The below text has been swiped from the BBC website. Original author is Margaret Robertson, former editor of Edge. But anyways, she feels the same way about videogames that I do. Nearly.

I've been in love with games for half my life. In the time it's taken me to get from a swotty kid to a professional journalist, they've been a hobby and a job, a distraction and an inspiration.

They've made me friends, taught me Chinese history, and helped me conquer my phobia of slugs. But the more I play, the more I'm struck by an unavoidable realisation. Games are rubbish. Really, dismally, rubbish.

They're expensive. Extraordinarily expensive, once you factor in the hardware you need to play them.

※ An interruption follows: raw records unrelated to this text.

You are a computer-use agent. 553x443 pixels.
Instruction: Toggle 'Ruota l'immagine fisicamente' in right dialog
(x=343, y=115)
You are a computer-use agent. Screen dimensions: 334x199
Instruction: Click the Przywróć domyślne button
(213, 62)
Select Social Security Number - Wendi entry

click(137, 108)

They're massively - and awkwardly - time consuming. There are games with 24 hour day/night cycles which you may need to play at particular times.

Save points

There are games with badly spaced save-points so you're left with the choice of switching off when it suits you and losing an hour of progress, or playing on even if it doesn't.

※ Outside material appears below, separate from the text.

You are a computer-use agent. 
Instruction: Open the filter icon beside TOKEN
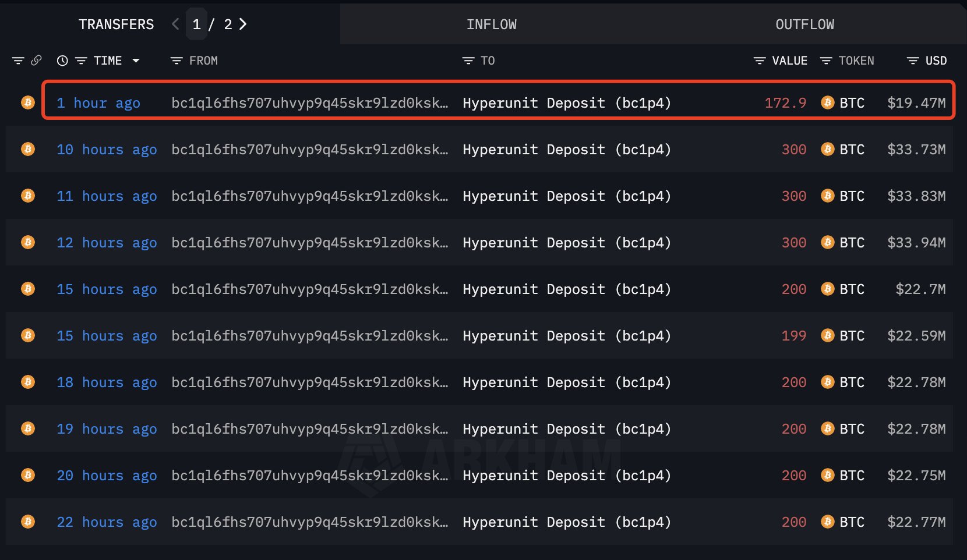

And they're boring. So, very, very boring.

Even setting aside the fact that all you do is sit still and twitch your fingers, for hours on end, there's the fact that what you do in games is so relentlessly repetitive. Kill the same enemies hundreds and hundreds of times. Race round and round and round the same circuits.

And then you buy a new game, with new exciting possibilities, and you kill some new enemies hundreds and hundreds of times, and race round some new tracks till you're dizzy.

And - here's the kicker - games aren't just boring, inconvenient, and over-priced. They're designed to make you feel like a failure.

There's a very good chance - a certainty in most games - that there will come a point where the game will beat you. Where you'll sit in your own house while a bit of software you paid big money for, and devoted hours to, calls you a loser.

Why on earth would you want to do this stuff?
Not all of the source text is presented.